下塗りを下地へ押し付けて十分に結合させ、養生後に上塗りへ進みます。基準点の間を定規でならし、高い所を取り、低い所を補い、急なへこみとこて跡を減らします。 - 養生・検査・片付け完了

直射日光、強風、衝撃、早すぎる荷重を避けて養生します。乾燥後は側面から光を当て、定規で波とひびを確認し、角と枠まわりまで補修してから次の仕上げへ渡します。
不具合が起きやすい場所

- 平坦度基準を外れた壁 凹凸は壁紙と塗装にそのまま現れ、タイル接着剤の厚みも不均一にします。
- メッシュのない異種下地境界 組積、コンクリート、ボードの収縮差が、仕上げを通してひび割れとして再び現れます。
- 急乾燥した左官面 直射日光や強風で水分が早く抜けると、養生中に表面ひびが発生します。
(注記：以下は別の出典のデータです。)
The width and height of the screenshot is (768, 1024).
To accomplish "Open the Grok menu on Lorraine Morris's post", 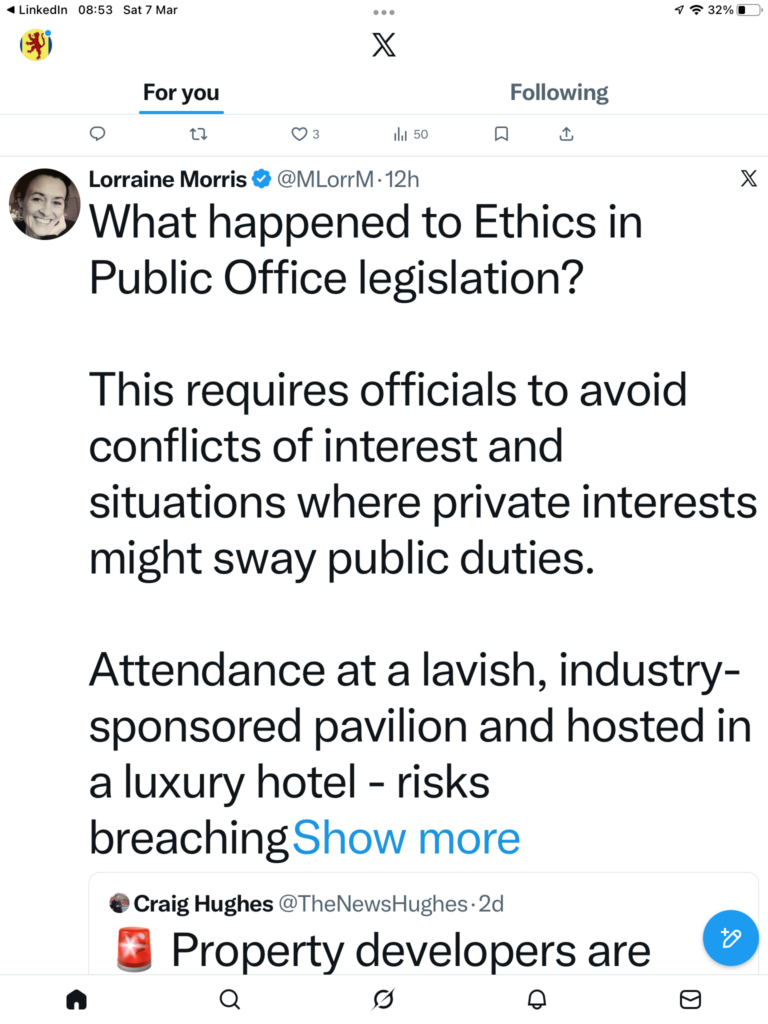I will click(x=748, y=179).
- 固定の弱いコーナービード ビードが動くと角の左官層が浮き、衝撃で欠けやすくなります。
左官面が湿ったまま壁紙、塗装、タイルへ進まないでください。養生後に平坦度、垂直、角、浮き、異種下地のひびを、仕上げ後にも見える光で確認します。
左官範囲と厚み、下地処理、メッシュとビード位置、各層と養生日、平坦度と垂直、ひび補修の写真を残してください。
工期と残す記録
現場作業の目安は約16〜24時間で、養生は別途必要です。壁の状態、厚み、全面左官と部分補修の割合で作業時間と待ち時間が変わります。
施工面積と厚み、モルタルと補強材、メッシュとビード位置、各層の施工日、養生、平坦度と垂直、ひび補修を記録します。
壁左官は組積の後に行い、壁紙、塗装、タイルの下地になります。仕上げ基準を前後の工程でそろえてください。